16. The afore referred catena of authorities lay down the law uniformly that the criminal courts do not have the power of review except to set right the clerical or arithmetical error. Section 362 of the Code of Criminal Procedure imposes an embargo on the criminal courts to entertain any such plea after it has rendered its verdict. Once a verdict reaches its finality, the courts have no power to re-open the same for the purpose of altering the finality it has already reached.

17. The learned Government Advocate (Criminal Side) referred to an authority reported in MINU KUMARI v. STATE OF BIHAR ((2006) 2 SCC (Cri) 310) wherein the Supreme Court has held that when a Magistrate, by mistake, has taken cognizance and issued summons as against some accused where the investigating officer did not find their involvement in the offence, the High Court should have gone to the rescue of the learned Judicial Magistrate, who had rectified such a mistake committed by him.

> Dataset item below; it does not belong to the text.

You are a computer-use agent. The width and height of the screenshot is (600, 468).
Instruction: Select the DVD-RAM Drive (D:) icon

18. That was a case where the first information report was launched as against four accused by the informant. The names of all the four assailants found a place in the first information report. But, during the course of investigation, the investigating officer found only two persons out of the four named in the FIR appear to have committed the offence and therefore, having deleted two persons from the final report, laid the charge sheet as against the remaining two accused. But, the learned Chief Judicial Magistrate, by oversight, without adverting to the final report which do not disclose prima facie any material as against the persons who have been deleted from the charge sheet, took cognizance of the case and issued summons to those persons who have been deleted by the investigating officer. Having realised the mistake, the Chief Judicial Magistrate was pleased to strike off those two names from the criminal proceedings and sustained issuance of summons to the other two accused. The matter was taken up to the Additional District and Sessions Judge by way of revision, who having referred to the provision under section 362 of the Code of Criminal Procedure, set aside the order passed by the Chief Judicial Magistrate holding that the learned Chief Judicial Magistrate cannot recall its own order on the pretext that there was a clerical or arithmetical error as there was an embargo under section 362 of the Code of Criminal Procedure. The matter was taken up to the High Court. Referring to the provision under section 362 of the Code of Criminal Procedure, the High Court confirmed the order passed by the Additional District and Sessions Judge, Siwan. In such circumstances, the Supreme Court has held that if an error has been committed by mistake, the High Court should have gone to the rescue of the learned Chief Judicial Magistrate who was pleased to correct the mistake committed by him.

19. In this case, no mistake was committed by this court while passing the final order in Criminal Original Petition No.6512 of 2008. There might have been some mistake on the part of the respondent police in properly briefing the learned Government Advocate (Criminal Side). Therefore, the court finds that the aforesaid ratio laid down by the Supreme Court does not apply to the facts and circumstances of this case.

20. In the result, the plea made by the leaned Government Advocate (Criminal Side) to review the order passed by this court against the spirit of section 362 of the Code of Criminal Procedure merits no consideration and therefore, his plea for review stands rejected.

ssk.

To

1. The Inspector of Police, Pallikaranai Police Station, Chennai.

2.The Public Prosecutor, High Court, Madras.